Aunque la mayoría de las personas se obcequen en creer que existen realidades absolutas sin ningún tipo de relativismo la verdad es que, en la mayoría de ocasiones, todo se rige bajo una profunda escala de grises. Esto es así porque, aun cuando diéramos por hecho que existe una “Realidad cultural humana”, el ser humano es incapaz de reunir todos los puntos de vista de una misma cuestión para contrastarlos y sacar una conclusión preclara; aunque exista La Verdad siempre se verá supeditada a la imposibilidad de tener toda la información necesaria para evaluar los hechos. Bajo esta premisa deberíamos ver el antepenúltimo delirio de Yoshihiro Nishimura, “Vampire Girl vs. Frankenstein Girl”.
El día de San Valentín es común entre los japoneses que las chicas les regalen chocolate a los chicos por quienes sienten alguna clase de amor ‑el cual, por otra parte, no tiene porque ser romántico‑, lo cual hace de esa festividad un momento importante en las relaciones interpersonales niponas; a través del mercantilismo cristalizan los flujos sentimentales. Y, por eso, Mizushima recibirá de regalo un pequeño bombón de chocolate relleno de la enigmática Monami. Si él no saliera con la hija del vicedirector, la gothic lolita Keiko, el bombón no estuviera relleno de sangre y Monami no fuera una vampiro con una edad indeterminada no se iniciaría la cruenta batalla que estará apunto de comenzar. Todo, al final, no es más que una competición sentimental por ver quien se queda con el corazón del chico, si Keiko o Monami, pero sin tener en cuenta en momento alguno la opinión del mismo. Así se nos heroifica la figura de la vampiro confrontado unas fuerzas del mal que, en último término, sólo son el mal porque se oponen a sus deseos.
Aunque Nishimura insista, y le de un trato de, heroína a Monami la realidad es que la película se recrea en una ambigüedad ética ‑que en ningún caso moral; moralmente todos son monstruos desalmados- que no nos permite dilucidar realmente quien tiene razón.

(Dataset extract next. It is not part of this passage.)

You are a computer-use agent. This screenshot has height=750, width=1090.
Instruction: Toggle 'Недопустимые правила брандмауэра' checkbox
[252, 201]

En ambos casos estamos ante chicas posesivas que hacen lo que haga falta para cumplir sus deseos; para imponer su visión del mundo como único método posible de interactuar con el mismo. Por eso no hay aquí ni bien ni mal, sólo una desopilante consecución de escenas a cada cual más surrealista en la que, según que visión del mundo queramos adoptar, veremos unas connotaciones u otras en sus acciones.
Y esto es así porque, en último término, nadie actúa bien. Mientras una es una manipuladora sentimental que se dedica a hacer del ruido informacional su arma para que todos hagan lo que ella le plazca, la otra es una sanguinaria vampiro que mata y miente en todo lo necesario para saciar sus necesidades sanguíneas mientras, nuestro idiota pseudo-protagonista, apenas sí es un pusilánime que se deja arrastrar por la amenaza que le intimide más que la anterior; no hay dimensión heroica en la hipérbole de la metáfora. Pero, precisamente en tanto metáfora, podemos entender las motivaciones de uno u otro personaje: durante toda la película Nishimura consigue que nos identifiquemos con alguno de los personajes, que sintamos empatía por su situación, llevando finalmente las consecuencias éticas de su comportamiento hasta el límite. Es imposible dilucidar la bondad o la maldad en las acciones de los personajes, hacer una linea firme donde comienza la heroína y donde empieza la villana, porque esa visión siempre estará mediada por aquello de los personajes por quienes sintamos una empatía más profunda. La realidad es un hecho relativo según la mirada que elijamos.